May increase hepatic enzyme concentrations (ALT, AST, or γ-glutamyltransferase [GGT]).1 19 22 Most elevations occur within 6 months.1 In clinical studies, elevated ALT concentrations returned to normal within approximately 1 month after discontinuance of the drug; no cases of serious hepatotoxicity reported.1 22

Review recent (i.e., within last 6 months) aminotransferase and bilirubin concentrations before initiating treatment.1 Check liver enzymes in patients who develop symptoms suggestive of hepatic dysfunction (e.g., unexplained nausea, vomiting, abdominal pain, anorexia, fatigue, anorexia, rash with eosinophilia, jaundice and/or dark urine).1 Discontinue siponimod if clinically important liver injury is confirmed.1

BP Effects

May increase BP.1 In clinical studies, average increases over placebo in SBP and DBP were approximately 3 and 1.2 mm Hg, respectively; increases were first detected approximately 1 month following treatment initiation and persisted with continued treatment.1

Monitor BP during therapy and manage as clinically indicated.1

Fetal/Neonatal Morbidity and Mortality

May cause fetal harm; embryofetal toxicity and teratogenicity observed in animals.1

Avoid pregnancy during therapy.1 Women of childbearing potential should use effective contraception during and for 10 days after drug discontinuance.1 (See Pregnancy under Cautions.)

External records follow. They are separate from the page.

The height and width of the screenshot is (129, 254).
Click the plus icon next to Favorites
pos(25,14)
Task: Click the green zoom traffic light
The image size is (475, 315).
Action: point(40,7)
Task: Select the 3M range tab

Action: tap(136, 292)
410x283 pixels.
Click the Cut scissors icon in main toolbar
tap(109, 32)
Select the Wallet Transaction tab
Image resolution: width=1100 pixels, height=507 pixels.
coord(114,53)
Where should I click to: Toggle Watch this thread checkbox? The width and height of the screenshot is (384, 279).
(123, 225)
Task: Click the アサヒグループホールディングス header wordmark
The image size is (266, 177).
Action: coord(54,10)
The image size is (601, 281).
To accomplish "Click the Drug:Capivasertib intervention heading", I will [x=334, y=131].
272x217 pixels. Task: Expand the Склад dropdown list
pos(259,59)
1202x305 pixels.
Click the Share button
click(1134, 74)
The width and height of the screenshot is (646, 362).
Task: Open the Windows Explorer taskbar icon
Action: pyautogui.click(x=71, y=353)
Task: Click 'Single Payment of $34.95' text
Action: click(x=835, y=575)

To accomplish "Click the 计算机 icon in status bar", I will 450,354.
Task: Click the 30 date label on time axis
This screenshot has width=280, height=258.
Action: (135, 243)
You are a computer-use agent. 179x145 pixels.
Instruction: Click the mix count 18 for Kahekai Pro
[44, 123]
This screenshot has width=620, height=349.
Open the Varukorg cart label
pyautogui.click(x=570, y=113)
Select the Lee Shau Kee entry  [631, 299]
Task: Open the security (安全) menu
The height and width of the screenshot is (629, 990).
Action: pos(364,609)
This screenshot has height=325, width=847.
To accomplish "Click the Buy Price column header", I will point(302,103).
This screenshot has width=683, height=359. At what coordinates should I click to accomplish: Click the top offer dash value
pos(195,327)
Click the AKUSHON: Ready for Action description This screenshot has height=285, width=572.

Posterior Reversible Encephalopathy Syndrome (PRES)

PRES reported in patients receiving another S1P receptor modulator.1

Monitor for any unexpected neurological or psychiatric signs or symptoms (e.g., cognitive deficits, behavioral changes, cortical visual disturbances, increased intracranial pressure, accelerated neurological deterioration).1 Promptly perform complete physical and neurological examination if such manifestations occur and consider MRI evaluation.1

Although symptoms usually reversible, may evolve into ischemic stroke or cerebral hemorrhage; a delay in diagnosis and treatment of PRES may lead to permanent neurologic sequelae.1

If PRES is suspected, discontinue siponimod.1

Unintended Additive Immunosuppressive Effects from Prior Treatment with Immunosuppressive or Immune-Modulating Therapies

When switching patients from drugs with prolonged immune effects to siponimod, consider the duration and mechanism of action of these drug to avoid unintended additive immunosuppressive effects while also minimizing risk of disease reactivation.1 (See Specific Drugs under Interactions.)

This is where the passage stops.